Exercise details. Please copy the material from the line that has "The height and" through the line that has "Open the Participants panel", replacing "Participants" with "Attendees" and leaving everything else unchanged.
═══ Stored rows ═══
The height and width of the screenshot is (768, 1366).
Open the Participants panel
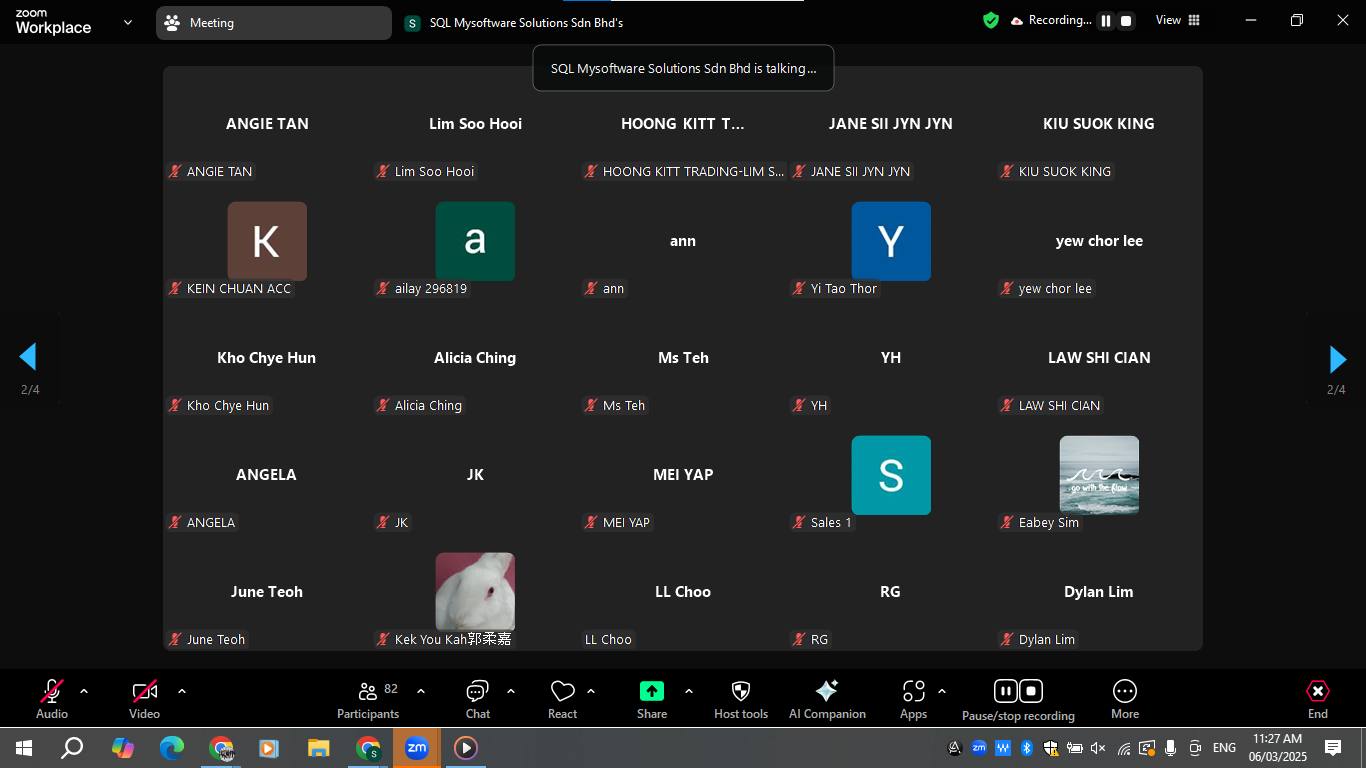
═══
═══ Stored rows ═══
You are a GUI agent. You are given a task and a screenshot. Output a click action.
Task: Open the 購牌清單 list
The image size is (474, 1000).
═══
Output for this exercise.
The height and width of the screenshot is (768, 1366).
Open the Attendees panel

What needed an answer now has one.